This column first appeared in The Goan on Saturday)
For some strange reason, during the last one month I’ve got a lot of “this is the problem with your generation” or “your generation is a disgrace” and the worst of comments about the generation I belong to — Millennials or Generation Y (GenY), whatever you’d like to call us.
It first began in the hostel when my warden said that we were so glued to our mobile phones that we wouldn’t even notice anyone at our feet until we stumbled and fell over them. A couple of days later I met a group of friends and as we were discussing the upcoming general elections, an older friend said that everyone has given up on this generation. She also said that we’re the generation that takes everything for granted and we care least about anything related to our neighbour. Politics is out of the question.
Most of this sounded like gibberish to me. I didn’t give it much thought, and coincidently last week I was assigned the task of doing a research on millennials across the word. Without saying a word, I took up this assignment and set to do my researching. What I found makes me proud to be a part of this risk-taking generation.
First, who are these millennials? Anyone born from the early 1980s to early 2000s belongs to GenY. It’s the generation that is old enough to remember what life was before high-speed internet mushroomed across the world, and young enough to lead the digital revolution.

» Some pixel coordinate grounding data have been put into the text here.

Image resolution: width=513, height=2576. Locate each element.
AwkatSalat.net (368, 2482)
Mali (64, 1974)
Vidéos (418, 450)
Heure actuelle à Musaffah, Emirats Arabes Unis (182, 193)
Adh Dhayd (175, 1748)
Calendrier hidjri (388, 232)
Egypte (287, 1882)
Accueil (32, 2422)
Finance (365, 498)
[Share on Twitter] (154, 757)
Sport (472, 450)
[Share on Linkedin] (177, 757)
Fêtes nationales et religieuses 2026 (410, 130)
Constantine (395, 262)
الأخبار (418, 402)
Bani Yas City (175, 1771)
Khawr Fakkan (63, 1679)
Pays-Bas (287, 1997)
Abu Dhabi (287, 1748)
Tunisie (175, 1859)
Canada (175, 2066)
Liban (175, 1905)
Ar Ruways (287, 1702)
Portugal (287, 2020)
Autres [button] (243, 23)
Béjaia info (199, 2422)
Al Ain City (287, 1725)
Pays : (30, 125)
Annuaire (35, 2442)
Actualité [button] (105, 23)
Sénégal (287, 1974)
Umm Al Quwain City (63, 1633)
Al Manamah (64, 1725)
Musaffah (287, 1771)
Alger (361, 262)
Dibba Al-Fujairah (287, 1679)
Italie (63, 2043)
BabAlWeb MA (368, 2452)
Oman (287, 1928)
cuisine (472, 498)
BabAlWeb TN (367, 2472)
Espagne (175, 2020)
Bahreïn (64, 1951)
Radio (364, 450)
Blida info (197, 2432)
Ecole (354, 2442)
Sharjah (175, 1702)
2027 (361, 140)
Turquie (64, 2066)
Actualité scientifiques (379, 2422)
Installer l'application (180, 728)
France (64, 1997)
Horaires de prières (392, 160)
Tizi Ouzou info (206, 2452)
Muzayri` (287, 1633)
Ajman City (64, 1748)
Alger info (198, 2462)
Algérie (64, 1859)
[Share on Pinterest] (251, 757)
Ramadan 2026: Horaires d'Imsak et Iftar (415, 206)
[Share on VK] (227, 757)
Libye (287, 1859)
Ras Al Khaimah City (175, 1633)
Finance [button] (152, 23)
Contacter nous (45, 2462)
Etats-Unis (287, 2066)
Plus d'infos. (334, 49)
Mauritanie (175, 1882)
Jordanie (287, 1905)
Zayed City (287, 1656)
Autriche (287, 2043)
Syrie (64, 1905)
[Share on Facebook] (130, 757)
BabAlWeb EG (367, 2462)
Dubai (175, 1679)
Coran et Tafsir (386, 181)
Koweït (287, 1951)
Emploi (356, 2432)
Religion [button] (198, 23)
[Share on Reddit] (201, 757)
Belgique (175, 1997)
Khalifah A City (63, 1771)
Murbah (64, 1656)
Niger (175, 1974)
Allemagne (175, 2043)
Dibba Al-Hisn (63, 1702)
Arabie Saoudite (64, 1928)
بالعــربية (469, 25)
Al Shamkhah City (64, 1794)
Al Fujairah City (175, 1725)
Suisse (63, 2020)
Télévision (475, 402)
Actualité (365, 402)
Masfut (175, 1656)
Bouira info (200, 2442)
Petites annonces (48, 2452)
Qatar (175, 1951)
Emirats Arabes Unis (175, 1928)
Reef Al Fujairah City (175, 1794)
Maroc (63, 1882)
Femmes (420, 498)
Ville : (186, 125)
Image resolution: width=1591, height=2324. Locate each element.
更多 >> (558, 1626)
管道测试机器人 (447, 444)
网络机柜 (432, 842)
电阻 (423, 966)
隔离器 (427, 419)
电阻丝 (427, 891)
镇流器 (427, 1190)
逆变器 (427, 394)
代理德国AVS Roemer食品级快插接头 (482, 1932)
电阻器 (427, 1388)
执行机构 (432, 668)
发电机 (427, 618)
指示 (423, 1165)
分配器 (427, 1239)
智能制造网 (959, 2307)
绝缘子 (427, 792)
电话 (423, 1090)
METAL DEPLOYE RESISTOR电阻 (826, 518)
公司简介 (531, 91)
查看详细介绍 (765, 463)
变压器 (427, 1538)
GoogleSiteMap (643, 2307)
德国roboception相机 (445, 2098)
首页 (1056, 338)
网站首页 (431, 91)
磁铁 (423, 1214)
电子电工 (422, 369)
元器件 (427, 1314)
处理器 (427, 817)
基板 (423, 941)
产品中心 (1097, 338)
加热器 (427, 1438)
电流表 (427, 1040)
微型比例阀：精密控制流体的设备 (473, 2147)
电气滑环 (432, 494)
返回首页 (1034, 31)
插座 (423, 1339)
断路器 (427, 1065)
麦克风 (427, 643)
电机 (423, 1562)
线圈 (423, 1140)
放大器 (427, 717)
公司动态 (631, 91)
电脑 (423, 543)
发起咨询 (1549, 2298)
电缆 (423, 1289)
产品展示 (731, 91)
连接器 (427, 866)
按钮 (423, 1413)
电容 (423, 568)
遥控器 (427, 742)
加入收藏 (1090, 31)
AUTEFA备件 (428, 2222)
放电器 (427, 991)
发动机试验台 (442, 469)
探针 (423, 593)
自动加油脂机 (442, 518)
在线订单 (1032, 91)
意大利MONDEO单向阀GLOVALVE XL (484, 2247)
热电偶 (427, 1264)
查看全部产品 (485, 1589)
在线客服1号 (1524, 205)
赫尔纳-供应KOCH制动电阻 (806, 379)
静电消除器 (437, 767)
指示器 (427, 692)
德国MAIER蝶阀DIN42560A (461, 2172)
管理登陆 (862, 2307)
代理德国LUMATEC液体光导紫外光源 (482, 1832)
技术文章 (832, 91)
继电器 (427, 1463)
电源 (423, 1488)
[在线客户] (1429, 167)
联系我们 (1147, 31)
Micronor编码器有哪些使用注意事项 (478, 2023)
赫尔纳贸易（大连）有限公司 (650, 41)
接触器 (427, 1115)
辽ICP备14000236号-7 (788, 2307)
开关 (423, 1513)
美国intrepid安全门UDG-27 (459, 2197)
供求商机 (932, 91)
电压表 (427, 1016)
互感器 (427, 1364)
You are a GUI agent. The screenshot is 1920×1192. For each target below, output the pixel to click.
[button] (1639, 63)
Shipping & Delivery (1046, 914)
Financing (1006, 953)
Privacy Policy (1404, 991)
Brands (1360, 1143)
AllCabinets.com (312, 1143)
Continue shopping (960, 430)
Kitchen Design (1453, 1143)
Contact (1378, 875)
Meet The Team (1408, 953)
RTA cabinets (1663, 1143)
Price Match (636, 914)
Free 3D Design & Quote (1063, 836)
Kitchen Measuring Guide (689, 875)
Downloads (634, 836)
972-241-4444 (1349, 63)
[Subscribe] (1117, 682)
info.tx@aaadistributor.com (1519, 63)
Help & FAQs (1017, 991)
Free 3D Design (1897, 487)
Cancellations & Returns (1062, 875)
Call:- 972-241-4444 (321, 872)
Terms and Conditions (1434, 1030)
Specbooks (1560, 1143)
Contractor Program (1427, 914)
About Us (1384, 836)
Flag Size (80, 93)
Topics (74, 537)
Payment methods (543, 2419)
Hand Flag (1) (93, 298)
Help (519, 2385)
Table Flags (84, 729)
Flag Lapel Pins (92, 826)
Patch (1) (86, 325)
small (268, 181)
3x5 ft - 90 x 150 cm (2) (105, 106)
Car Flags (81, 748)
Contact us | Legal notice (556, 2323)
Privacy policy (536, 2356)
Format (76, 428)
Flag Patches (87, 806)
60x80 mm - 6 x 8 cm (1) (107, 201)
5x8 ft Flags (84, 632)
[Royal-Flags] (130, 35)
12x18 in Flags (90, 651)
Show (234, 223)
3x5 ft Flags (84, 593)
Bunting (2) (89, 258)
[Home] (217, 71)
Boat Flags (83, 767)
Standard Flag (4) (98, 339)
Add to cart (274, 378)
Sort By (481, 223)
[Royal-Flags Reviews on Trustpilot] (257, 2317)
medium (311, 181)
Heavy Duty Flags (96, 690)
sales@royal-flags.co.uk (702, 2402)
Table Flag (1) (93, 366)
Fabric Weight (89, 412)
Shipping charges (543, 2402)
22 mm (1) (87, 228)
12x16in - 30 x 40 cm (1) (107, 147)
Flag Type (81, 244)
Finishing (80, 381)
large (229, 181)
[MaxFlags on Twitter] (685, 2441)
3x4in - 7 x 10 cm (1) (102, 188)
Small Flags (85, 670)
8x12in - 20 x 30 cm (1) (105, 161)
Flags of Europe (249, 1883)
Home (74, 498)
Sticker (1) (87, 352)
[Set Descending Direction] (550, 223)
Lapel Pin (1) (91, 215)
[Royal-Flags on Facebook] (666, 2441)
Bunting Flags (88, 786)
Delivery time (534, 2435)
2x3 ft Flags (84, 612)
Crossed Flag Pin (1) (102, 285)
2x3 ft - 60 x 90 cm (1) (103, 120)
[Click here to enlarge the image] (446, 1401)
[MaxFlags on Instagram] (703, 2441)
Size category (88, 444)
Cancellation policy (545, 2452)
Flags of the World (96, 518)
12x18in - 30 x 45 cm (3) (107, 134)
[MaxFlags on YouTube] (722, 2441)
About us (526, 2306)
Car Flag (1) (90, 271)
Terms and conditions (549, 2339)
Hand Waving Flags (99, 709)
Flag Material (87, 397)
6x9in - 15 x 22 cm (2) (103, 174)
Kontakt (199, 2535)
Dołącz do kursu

Some of the most common traits the millennials possess suggest that this is one passionate bunch who wants to do something that will bring about positive change. They want to make money and are independent and innovative.
At a workplace, they’d rather go up to the CEO rubbishing the traditional hierarchy system on matters that they are unable to solve. It’s not that they don’t value the system; it’s just that they’re not afraid to question authority when backed with good reasoning. Above all, we’re perceived to be expert multi-taskers.
However, what doesn’t work in our favour is that we are known to have multiple personas. My research threw up some information that I’ve been debating with my friends all along. Thanks for social networking platforms, we are known to be different in the online space and the real world.
We are also a gang of narcissists. We love to talk about ourselves (as I’m doing right now). It’s always I, me and myself, and the world revolves around us.
Sometime last week, my hostel warden was scolding all of us for not doing something right in the hostel. Within a couple of minutes, everyone started fidgeting with their mobile phones, including me. What does this suggest? Short attention spans. And yes, we were picked for that too.
For two days, I thought much about this GenY the older generations seem to detest. And one morning, I read a column in the Mint on why entrepreneurship is here to stay. According to the writer, the GenYs are neither scared of taking risks nor failing. They create the freedom of doing what they think is right and adopting the entrepreneurship route. I can’t help but agree with the writer. I have friends who have moved out of gigantic companies to start something of their own. While this is one reason, a lot move out and start something on their own due to dearth of opportunities.
The GenY is here to stay and make an impact. At least that’s what I’d like to believe.